El crupón es una parte muy apreciada, densa y gruesa de la piel de vacuno, procedente del lomo y la grupa del animal, que se caracteriza por una elasticidad mínima. En el mundo de la guarnicionería y la marroquinería se considera un material para tareas exigentes, donde la prioridad es la resistencia y mantener la forma.
¿Qué caracteriza al crupón?
El crupón es la parte central de la piel, a la que se le han recortado las faldas (barrigas) y el cuello. Gracias a su ubicación en el cuerpo del animal, las fibras en esta zona son extremadamente densas y están fuertemente entrelazadas. Imagina una construcción de bloques: la flor en la barriga son piezas sueltas, pero el crupón es un muro de ladrillos compactos y perfectamente unidos. Esta estructura es precisamente la responsable de sus extraordinarias propiedades mecánicas.
Este material se caracteriza por un grosor muy uniforme en toda su superficie, lo que facilita la planificación de proyectos grandes. A diferencia del cuello, que a menudo presenta arrugas marcadas, el crupón suele tener una flor lisa y limpia. Su elasticidad es prácticamente nula, especialmente a lo largo de la línea del lomo.
Para algunos es un inconveniente, para otros una ventaja: el crupón es muy rígido y firme, lo que dificulta dar la vuelta a las piezas cosidas del revés, pero a cambio garantiza mantener la forma dada durante muchos años.
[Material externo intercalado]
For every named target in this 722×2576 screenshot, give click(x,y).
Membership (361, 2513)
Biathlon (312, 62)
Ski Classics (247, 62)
Lo más habitual es encontrarlo de curtición vegetal, lo que permite repujarlo, teñirlo y bruñir sus cantos.
¿Para qué se utiliza el crupón?
Debido a su rigidez y grosor, el cuero de esta zona tiene usos muy específicos:
- Cinturones: un clásico absoluto; un crupón de 3,5–4 mm de grosor garantiza que el cinturón no ceda ni se estire bajo el peso de la hebilla o del equipamiento colgado.
- Fundas para cuchillos: aporta la rigidez indispensable para portar la hoja con total seguridad (habitualmente en grosores de 2,5–3,5 mm).
- Fundas y alforjas para moto: los elementos expuestos al viento, la lluvia y la carga necesitan un material que no pierda su forma.
- Correas para bolsos: las correas y tiras cortadas de crupón no se estiran con el peso transportado.
- Suelas y piezas de calzado: en la zapatería tradicional, el crupón para suelas es la base de un calzado duradero.
¿Cómo elegir y qué tener en cuenta?
Al elegir este tipo de material, presta atención principalmente al tipo de curtición y al grosor. Si tienes pensado hacer cinturones con repujado (recuerda que para el repujado se necesita piel de curtición vegetal de al menos 2 mm de grosor) o quieres bruñir los bordes con productos como Tokonole, busca siempre crupón de curtición vegetal. El cuero curtido al cromo procedente de esta parte también existe, pero es menos habitual y no permite el acabado tradicional de cantos.
Ten en cuenta también la dirección del corte. Las correas y las tiras de cinturón siempre deben cortarse a lo largo de la línea del lomo del animal (a lo largo del crupón), ya que en esa dirección las fibras ceden mucho menos. Cortar en sentido transversal puede hacer que el cinturón acabado termine estirándose con el tiempo.